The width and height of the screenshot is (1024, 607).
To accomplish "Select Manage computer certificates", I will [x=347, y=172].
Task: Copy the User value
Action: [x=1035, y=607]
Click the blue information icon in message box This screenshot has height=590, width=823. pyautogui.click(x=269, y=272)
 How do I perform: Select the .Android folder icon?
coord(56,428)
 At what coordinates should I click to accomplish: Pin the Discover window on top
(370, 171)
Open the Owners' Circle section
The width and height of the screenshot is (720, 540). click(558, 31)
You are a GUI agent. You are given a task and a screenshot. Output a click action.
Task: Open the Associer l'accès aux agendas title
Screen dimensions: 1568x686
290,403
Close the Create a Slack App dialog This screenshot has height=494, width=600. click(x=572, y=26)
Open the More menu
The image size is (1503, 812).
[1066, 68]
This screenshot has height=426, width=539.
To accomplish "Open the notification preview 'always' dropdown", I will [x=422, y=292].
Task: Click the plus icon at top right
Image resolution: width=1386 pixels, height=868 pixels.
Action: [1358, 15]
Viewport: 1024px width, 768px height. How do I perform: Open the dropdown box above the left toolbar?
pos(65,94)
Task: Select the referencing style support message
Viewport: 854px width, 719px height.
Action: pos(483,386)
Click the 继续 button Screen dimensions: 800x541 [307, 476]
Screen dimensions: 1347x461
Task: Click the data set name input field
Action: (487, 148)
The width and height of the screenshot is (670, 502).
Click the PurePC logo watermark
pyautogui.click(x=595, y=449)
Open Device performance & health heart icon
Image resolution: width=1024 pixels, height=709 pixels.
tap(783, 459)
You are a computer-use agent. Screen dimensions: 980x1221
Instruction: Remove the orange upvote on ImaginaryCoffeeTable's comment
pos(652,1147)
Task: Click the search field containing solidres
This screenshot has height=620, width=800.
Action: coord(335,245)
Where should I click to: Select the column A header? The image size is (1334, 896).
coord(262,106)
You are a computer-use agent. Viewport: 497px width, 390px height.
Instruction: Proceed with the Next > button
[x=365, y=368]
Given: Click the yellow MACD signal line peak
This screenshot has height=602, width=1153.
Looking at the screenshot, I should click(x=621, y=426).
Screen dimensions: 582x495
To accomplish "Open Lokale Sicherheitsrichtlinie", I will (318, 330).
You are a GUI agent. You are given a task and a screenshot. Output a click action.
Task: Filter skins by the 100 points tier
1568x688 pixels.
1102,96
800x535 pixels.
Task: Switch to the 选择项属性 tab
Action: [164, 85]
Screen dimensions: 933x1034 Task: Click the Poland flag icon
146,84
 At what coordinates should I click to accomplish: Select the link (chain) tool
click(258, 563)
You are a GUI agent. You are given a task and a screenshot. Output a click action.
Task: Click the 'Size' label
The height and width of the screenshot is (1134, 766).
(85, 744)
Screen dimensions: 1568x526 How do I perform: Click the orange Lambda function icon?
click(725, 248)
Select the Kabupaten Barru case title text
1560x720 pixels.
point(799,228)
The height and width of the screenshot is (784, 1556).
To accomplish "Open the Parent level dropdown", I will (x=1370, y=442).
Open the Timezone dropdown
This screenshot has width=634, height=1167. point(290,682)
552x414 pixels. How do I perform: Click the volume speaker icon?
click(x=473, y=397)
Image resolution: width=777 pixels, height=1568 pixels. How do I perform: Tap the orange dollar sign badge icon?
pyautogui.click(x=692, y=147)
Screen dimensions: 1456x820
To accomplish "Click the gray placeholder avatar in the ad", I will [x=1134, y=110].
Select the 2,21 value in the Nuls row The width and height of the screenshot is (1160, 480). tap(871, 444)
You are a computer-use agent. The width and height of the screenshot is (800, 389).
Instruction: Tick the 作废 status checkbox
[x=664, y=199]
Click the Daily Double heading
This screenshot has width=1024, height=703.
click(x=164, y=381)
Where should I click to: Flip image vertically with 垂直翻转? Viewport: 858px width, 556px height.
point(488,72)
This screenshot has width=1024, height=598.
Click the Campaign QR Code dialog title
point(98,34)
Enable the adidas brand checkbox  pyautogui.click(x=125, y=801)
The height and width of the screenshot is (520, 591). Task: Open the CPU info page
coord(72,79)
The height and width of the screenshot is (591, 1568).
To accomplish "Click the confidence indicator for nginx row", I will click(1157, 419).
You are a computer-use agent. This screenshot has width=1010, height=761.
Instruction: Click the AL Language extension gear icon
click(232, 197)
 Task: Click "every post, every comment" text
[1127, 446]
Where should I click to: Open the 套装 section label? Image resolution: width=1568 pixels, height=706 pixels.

════════════════

• [Exercise goal]:
Using the listing above, state the count of lines that include "label" and nothing else.

• [Exercise result]:
2